#### Prompt:
If a record below holds a picture, leave the picture out and copy the rest exactly.
┏━━
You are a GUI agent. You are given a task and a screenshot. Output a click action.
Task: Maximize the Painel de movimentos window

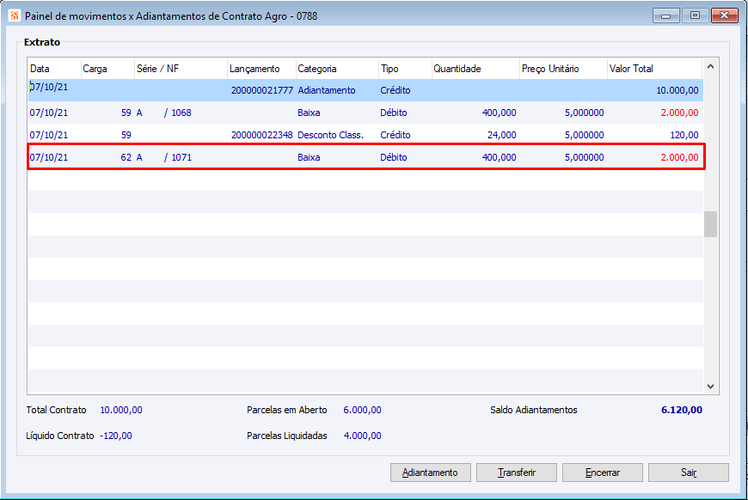tap(695, 16)
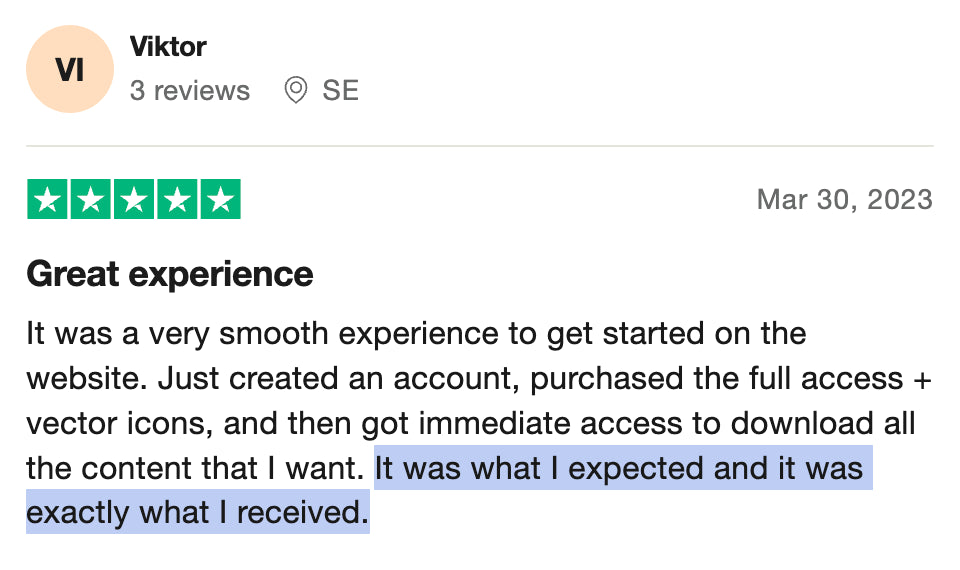Open the 3 reviews count
960x570 pixels.
[190, 91]
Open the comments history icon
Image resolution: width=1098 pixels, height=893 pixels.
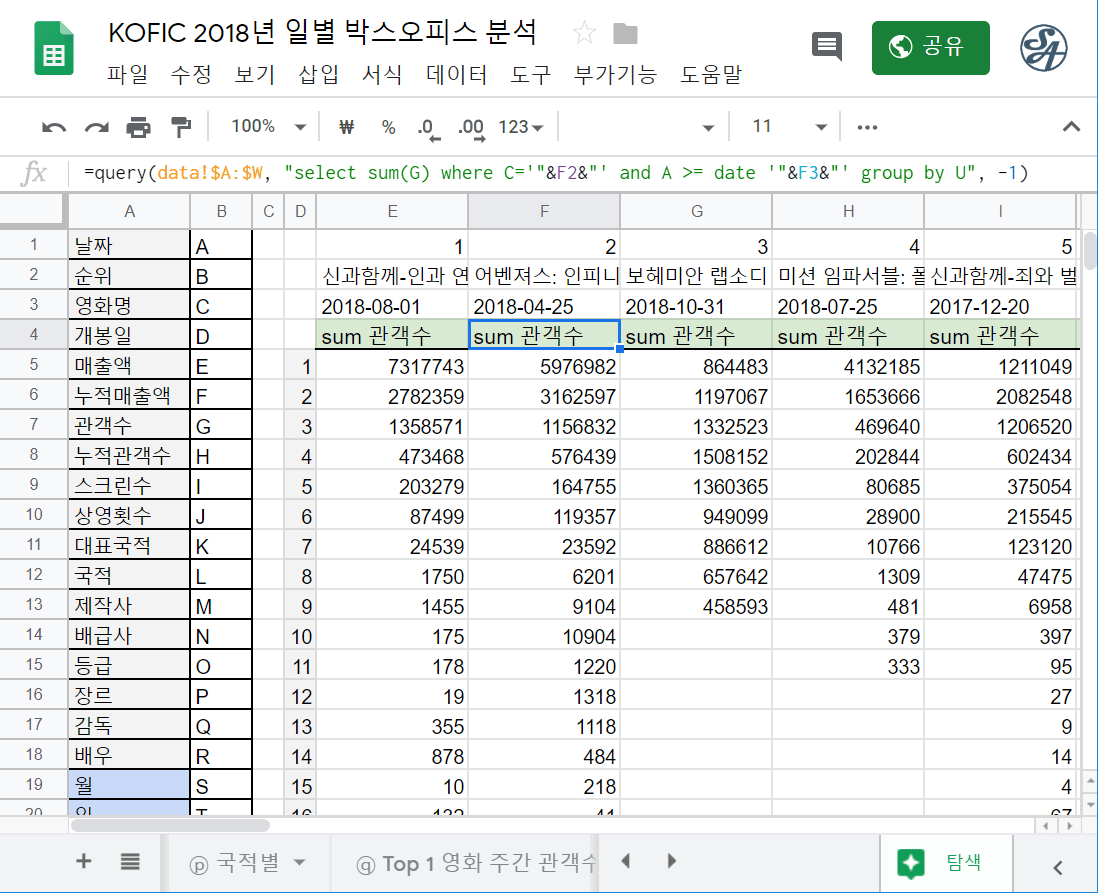pos(826,47)
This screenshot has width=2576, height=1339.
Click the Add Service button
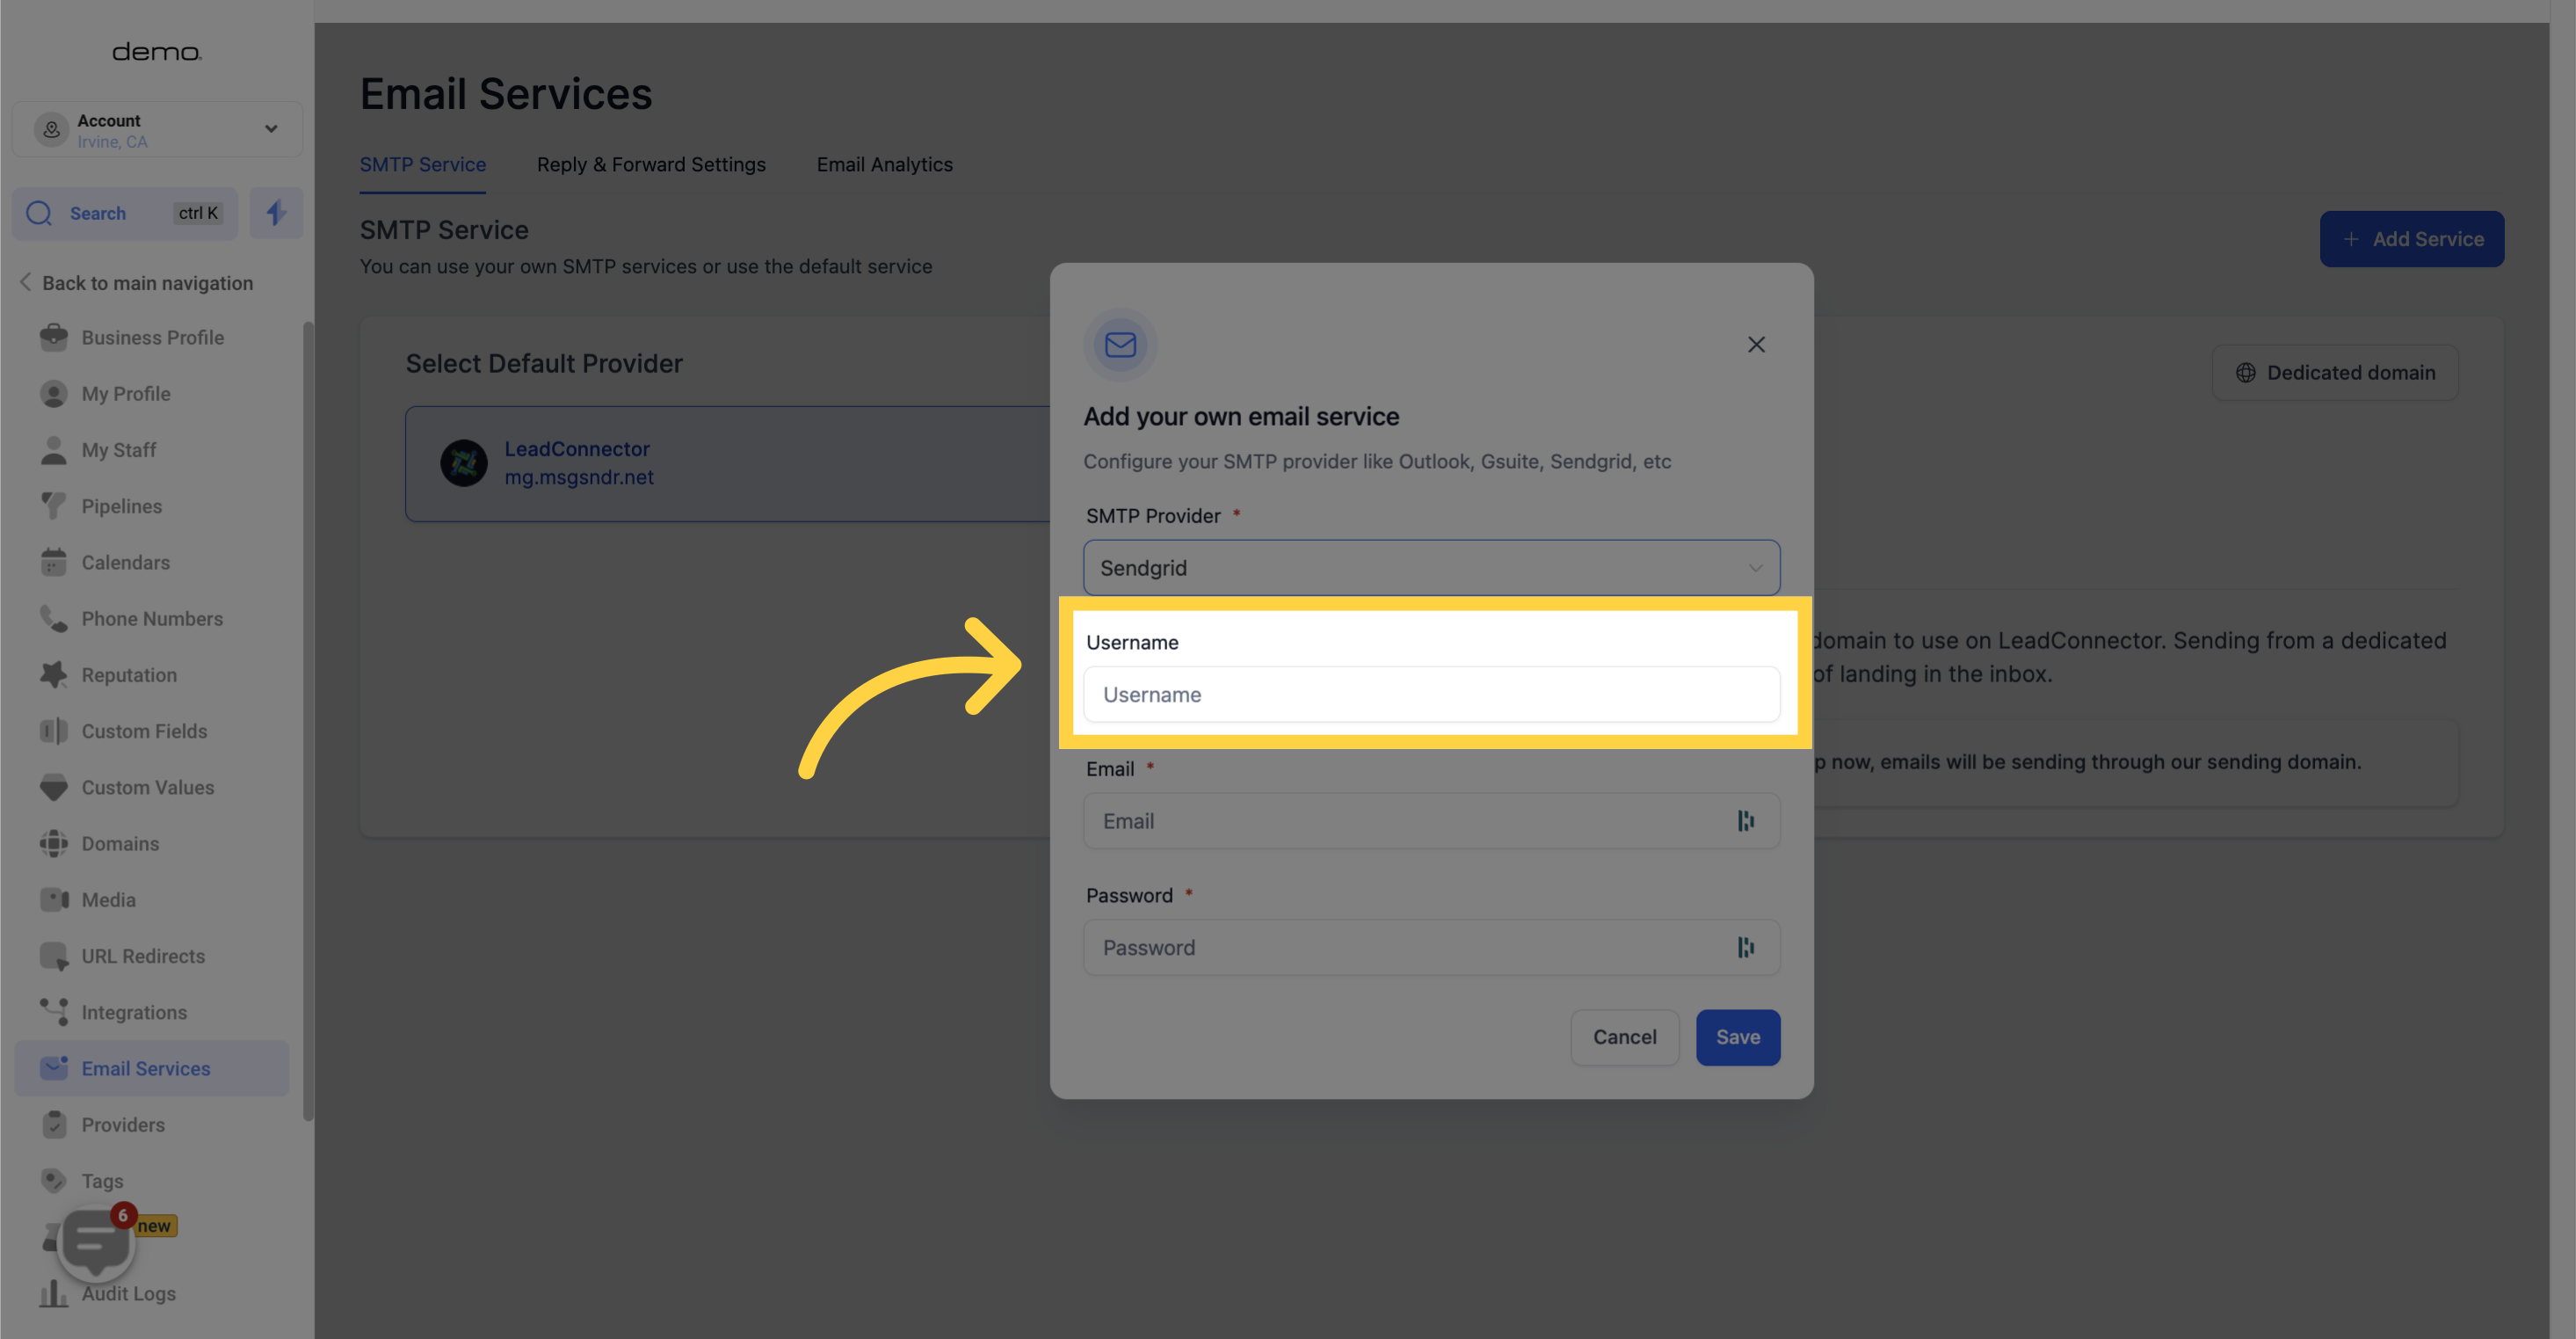tap(2411, 238)
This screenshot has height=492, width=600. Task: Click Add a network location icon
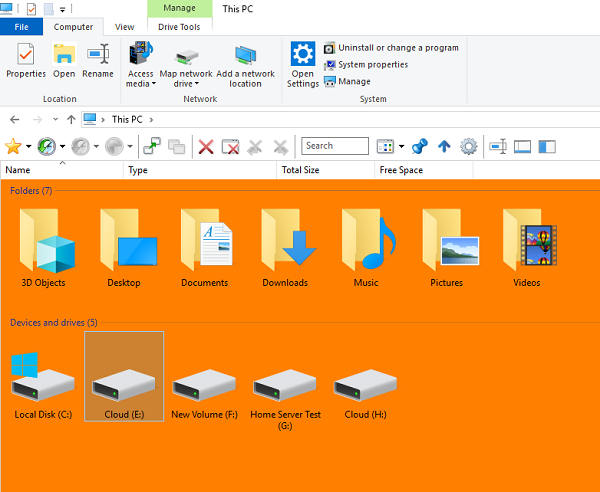245,66
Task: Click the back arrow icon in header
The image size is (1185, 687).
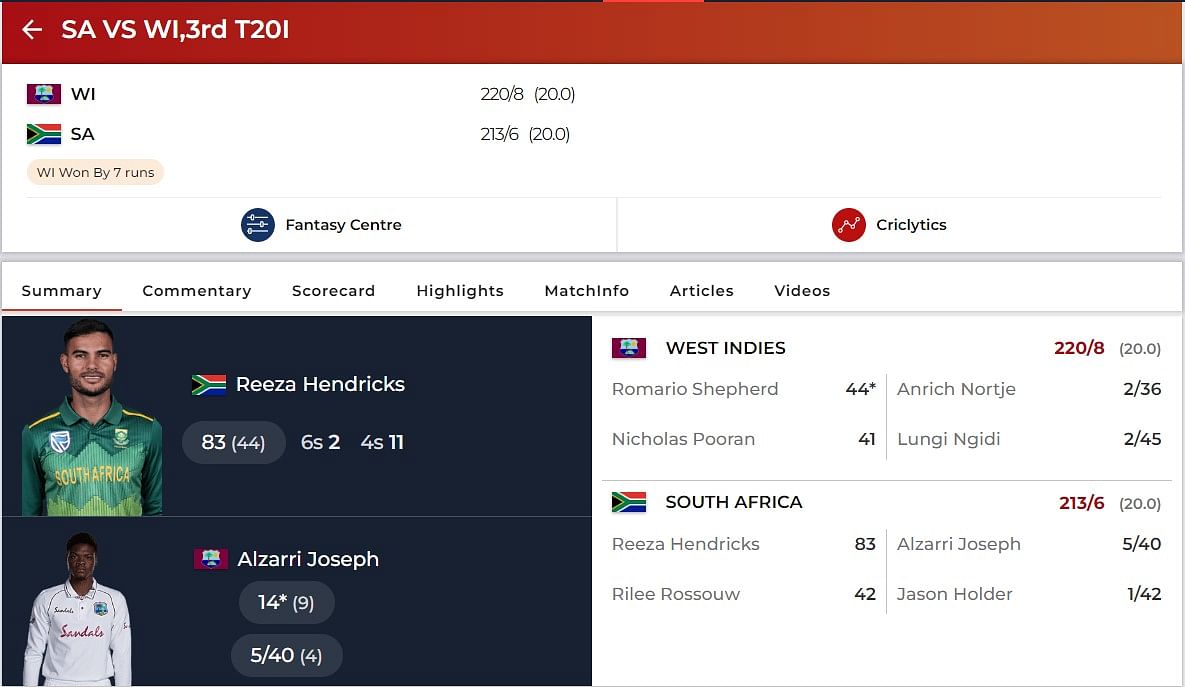Action: 32,30
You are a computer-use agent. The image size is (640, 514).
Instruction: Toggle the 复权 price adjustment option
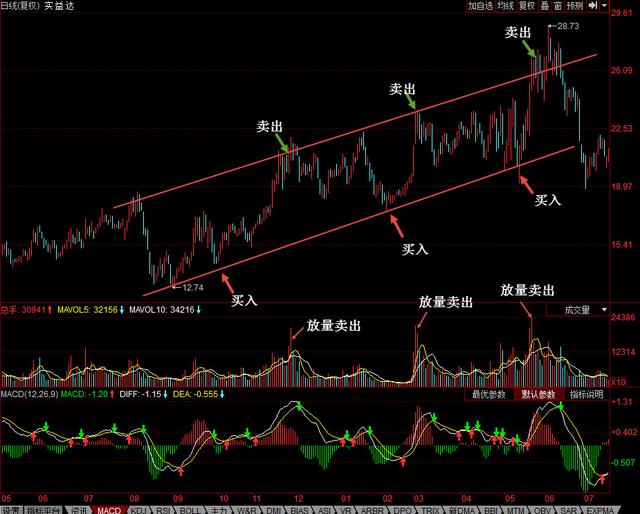click(x=530, y=6)
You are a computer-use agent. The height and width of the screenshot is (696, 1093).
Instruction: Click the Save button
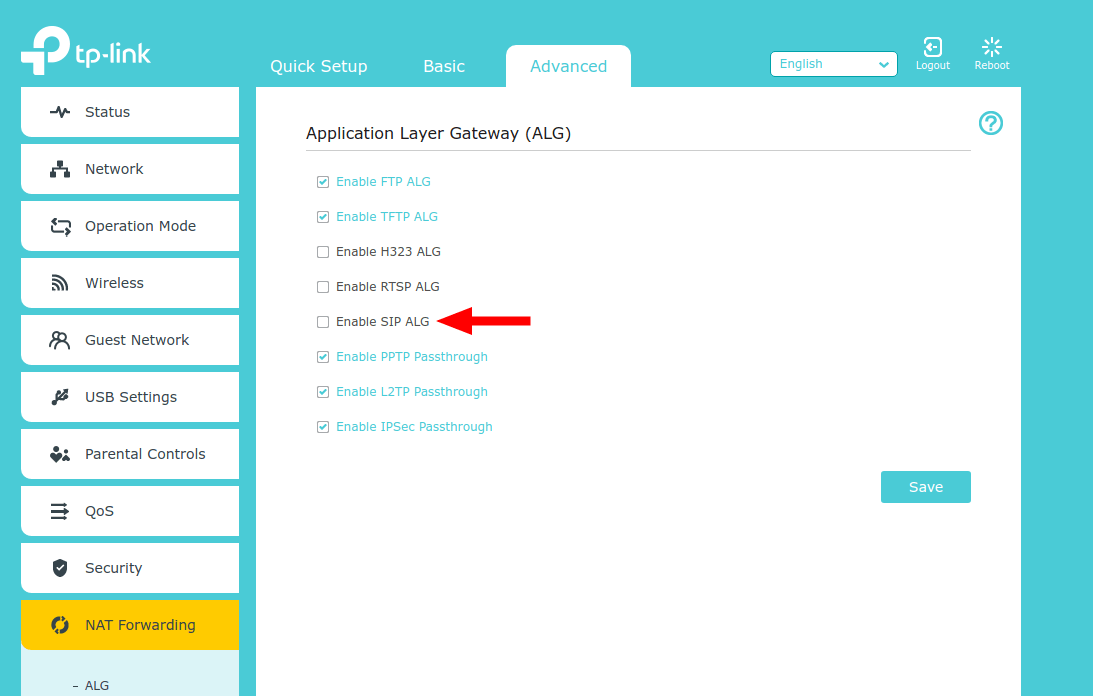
┗━━
#### Finished exercise:
You are a GUI agent. You are given a task and a screenshot. Output a click action.
Task: Maximize the Painel de movimentos window

tap(695, 16)
Open the 3 reviews count
960x570 pixels.
[190, 91]
Open the comments history icon
Image resolution: width=1098 pixels, height=893 pixels.
pos(826,47)
This screenshot has width=2576, height=1339.
Click the Add Service button
tap(2411, 238)
This screenshot has height=492, width=600. Task: Click Add a network location icon
245,66
Task: Click the back arrow icon in header
The image size is (1185, 687).
Action: 32,30
You are a computer-use agent. The image size is (640, 514).
Instruction: Toggle the 复权 price adjustment option
click(x=530, y=6)
You are a computer-use agent. The height and width of the screenshot is (696, 1093).
Instruction: Click the Save button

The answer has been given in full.